─── Text section ───
Singing The Bikey Electric

It was warm and springy yesterday evening which made for a delightful ride through town:

And as the sun set, I was secure in the knowledge that my Arclight PRO (!) pedals were glowing beneath my feet:

Oh, wait, they shut themselves off automatically. Here you go:

See that? A little nudge brings them right back to life:

I wish I could say the same for myself.

Now excuse me for a moment while I put on my Old Guy Hat:



Anyway, as I rode through this beguiling metropolis, I contemplated–as I often do–just how much it’s changed over the years. For example, I remember back when there were no bridges at all over the East River, and you had to pay a young Walt Whitman a ha’penny to paddle you across it in his skiff–and another ha’penny to shut him the fuck up. (“Go sing that ‘Body Electric’ crap over in Jersey,” I used to admonish him.)

But now, not only are there multiple bridges, but they’ve also got dedicated bike lanes on them–though they’re increasingly contaminated by moped traffic:

This particular trip wasn’t too bad, but you may have noticed several oncoming throttle-twisters–especially this e-douche who was on some kind of high-speed electric motorcycle:

This is a new breed of e-rider I’ve identified. They’re not delivery riders, or people carrying kids with last names for first names to preschool, or even the bros smoking weed as they languidly ply the bike paths on electrified fat bikes. No, these are people who seem to be enamored of the whole “café racer” aesthetic, yet are presumably too cowardly and mechanically inept to ride actual café racers, and so they ride things like this in the bike lanes instead;

Please note that the above is a stereotype I’ve formulated based entirely on a handful of two-second encounters, and that in truth I know nothing whatsoever about these people, their interests, or their character. Nevertheless, I stand by it.
───
**Given exercise a**
Put the listing lines from the line containing "Where should I" through the end of the listing into a JSON list of strings, one string per line, skipping blank lines and leaving out the pictures.
─── Material provided ───
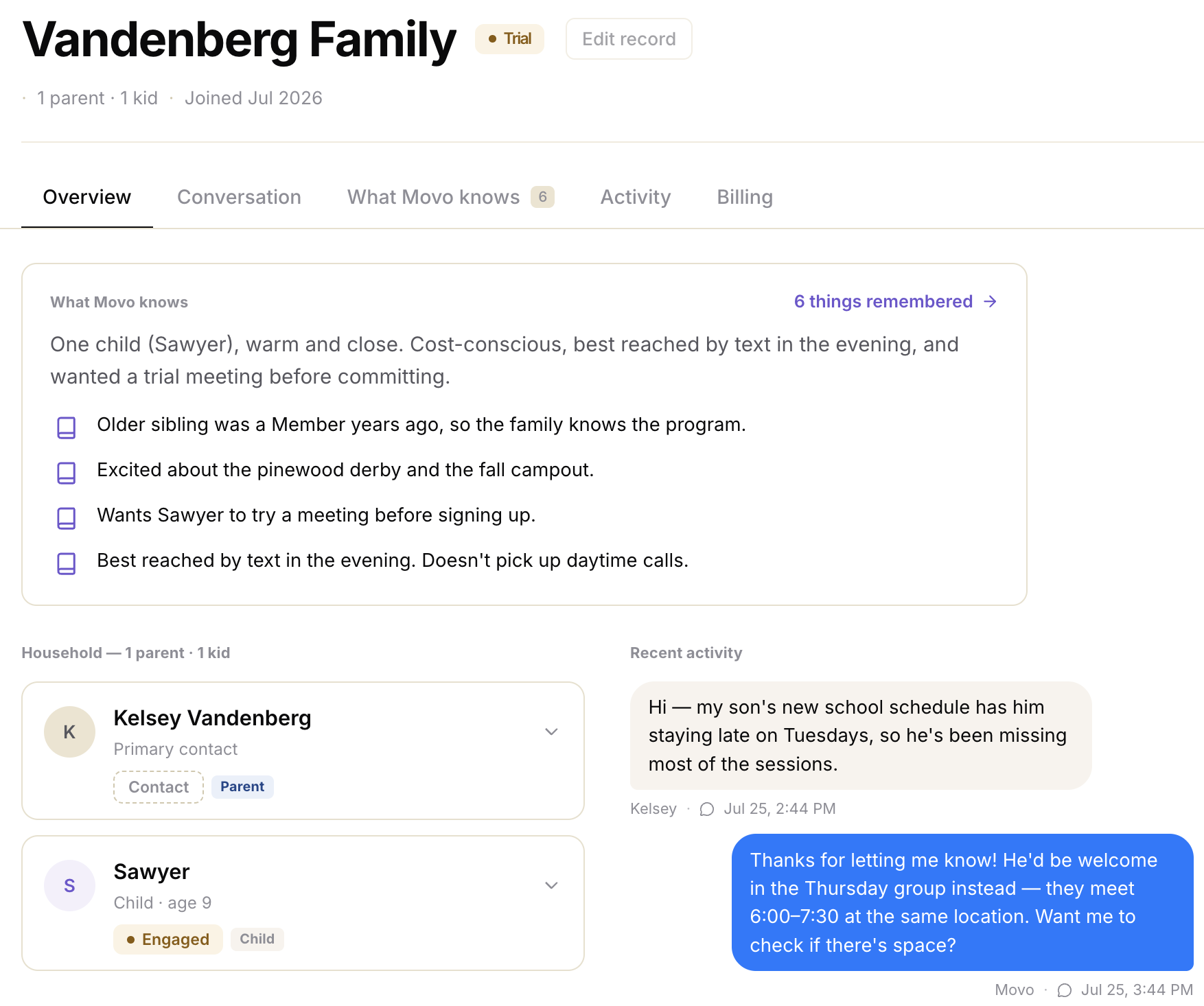1204x1006 pixels.
Task: Click the book icon beside Best reached note
Action: (66, 563)
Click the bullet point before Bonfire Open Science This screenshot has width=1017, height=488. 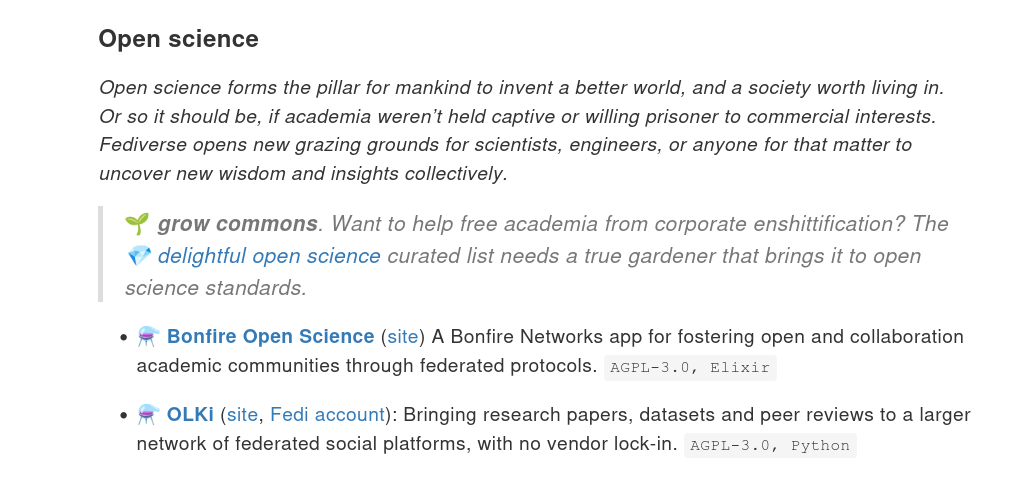click(x=124, y=337)
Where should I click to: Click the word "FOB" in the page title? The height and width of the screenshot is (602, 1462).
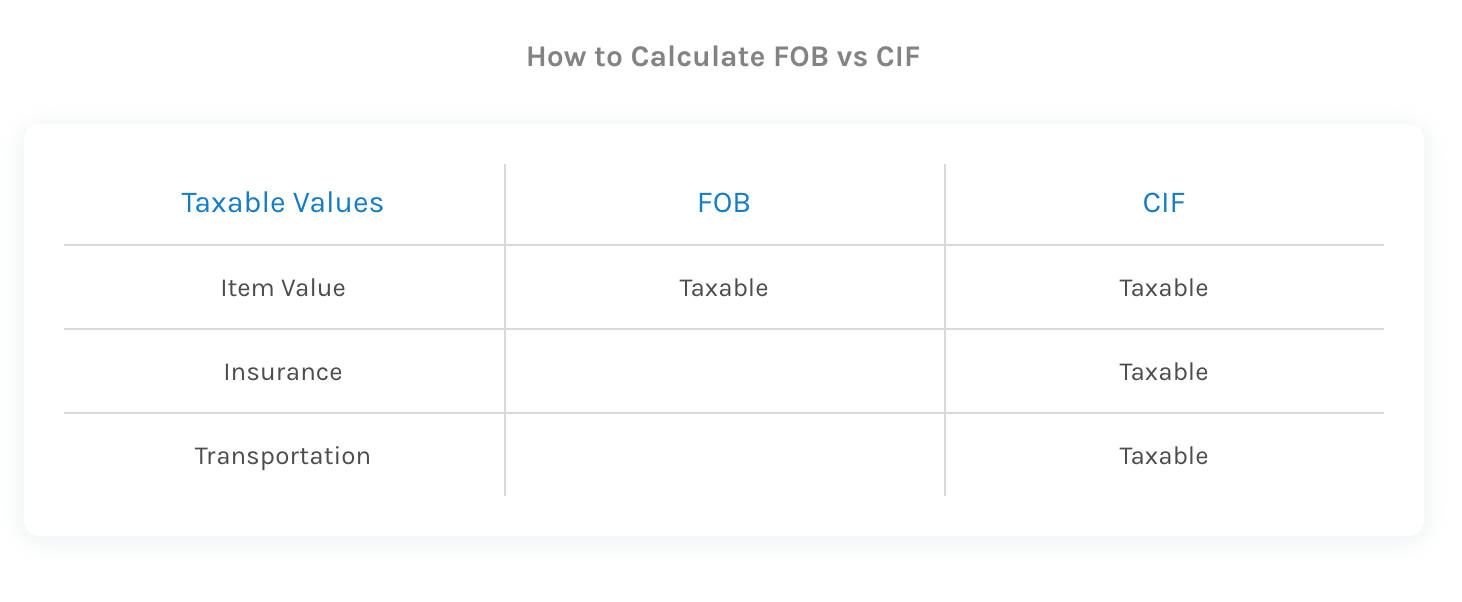[801, 57]
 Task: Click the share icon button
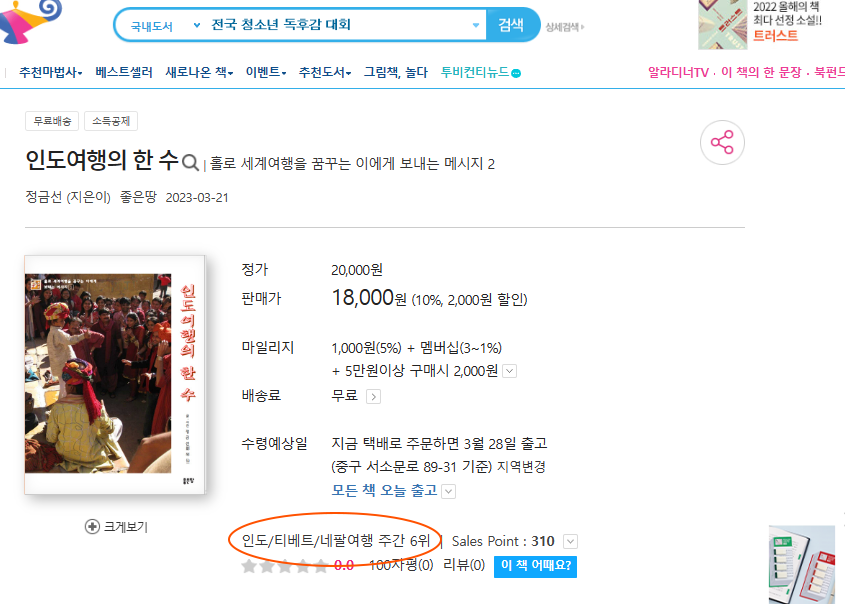[722, 142]
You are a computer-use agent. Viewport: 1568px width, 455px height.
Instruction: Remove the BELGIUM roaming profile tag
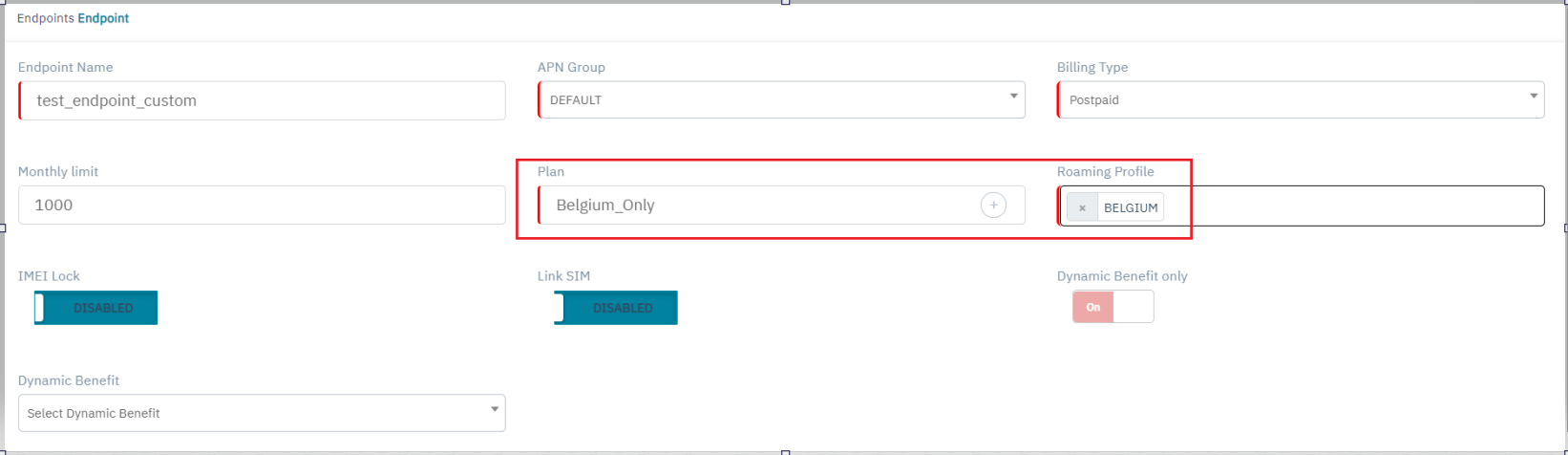[1082, 207]
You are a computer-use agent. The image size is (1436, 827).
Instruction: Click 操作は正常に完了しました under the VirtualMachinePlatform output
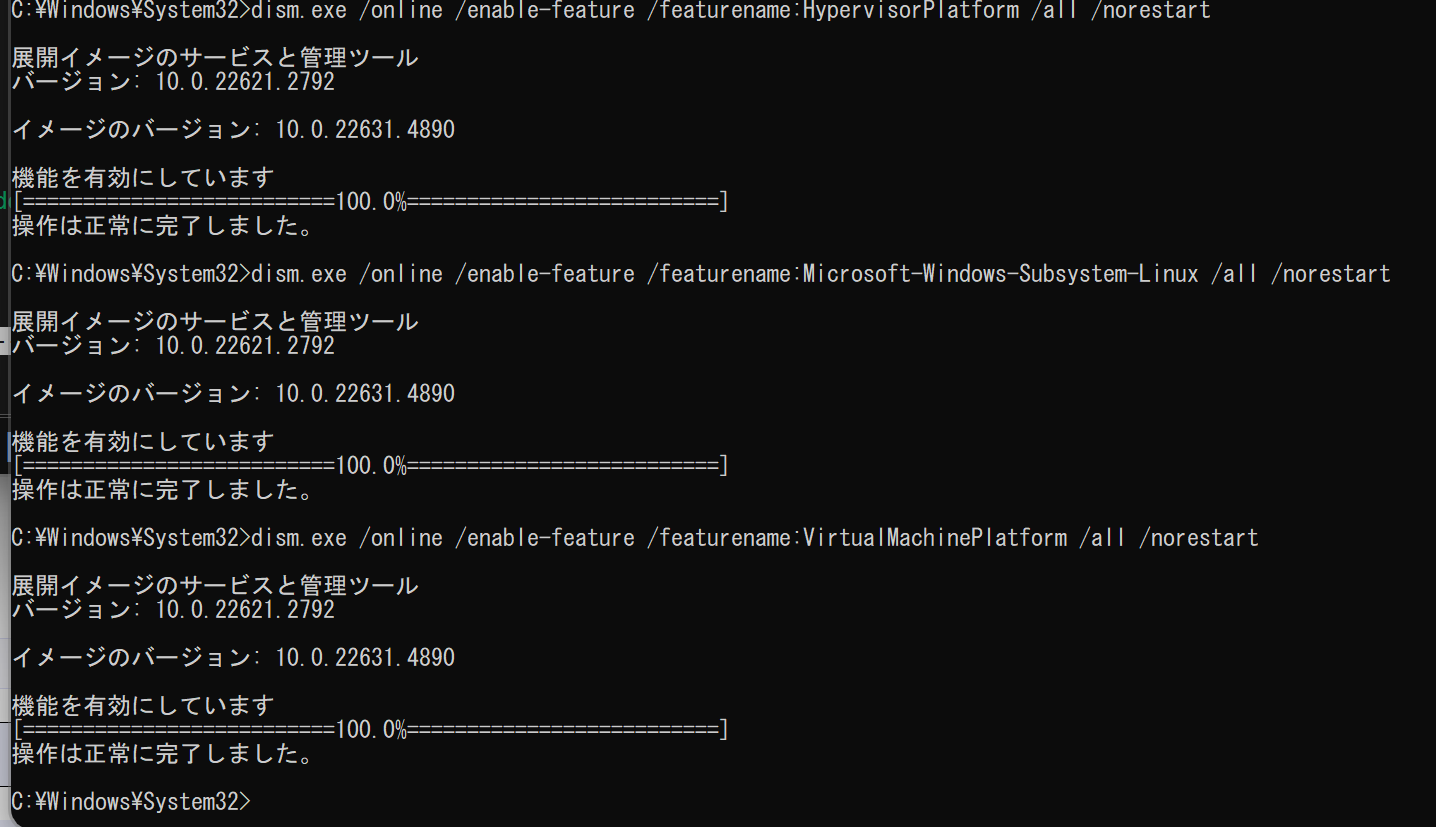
───
**Given exercise b**
Answer these questions about the bike ride post, marking each answer with the same numeral:
(i) What model of pedals does the rider have?
(ii) How much did a young Walt Whitman charge to paddle someone across the East River?
(iii) What was the rider the post calls an "e-douche" riding?

**Exercise solution a**
[
  "Where should I click to: Click the word \"FOB\" in the page title? The height and width of the screenshot is (602, 1462).",
  "[801, 57]",
  " Task: Click the share icon button",
  "[722, 142]",
  "You are a computer-use agent. Viewport: 1568px width, 455px height.",
  "Instruction: Remove the BELGIUM roaming profile tag",
  "[1082, 207]",
  "You are a computer-use agent. The image size is (1436, 827).",
  "Instruction: Click 操作は正常に完了しました under the VirtualMachinePlatform output"
]

**Exercise solution b**
(i) Arclight PRO pedals
(ii) A ha'penny
(iii) A high-speed electric motorcycle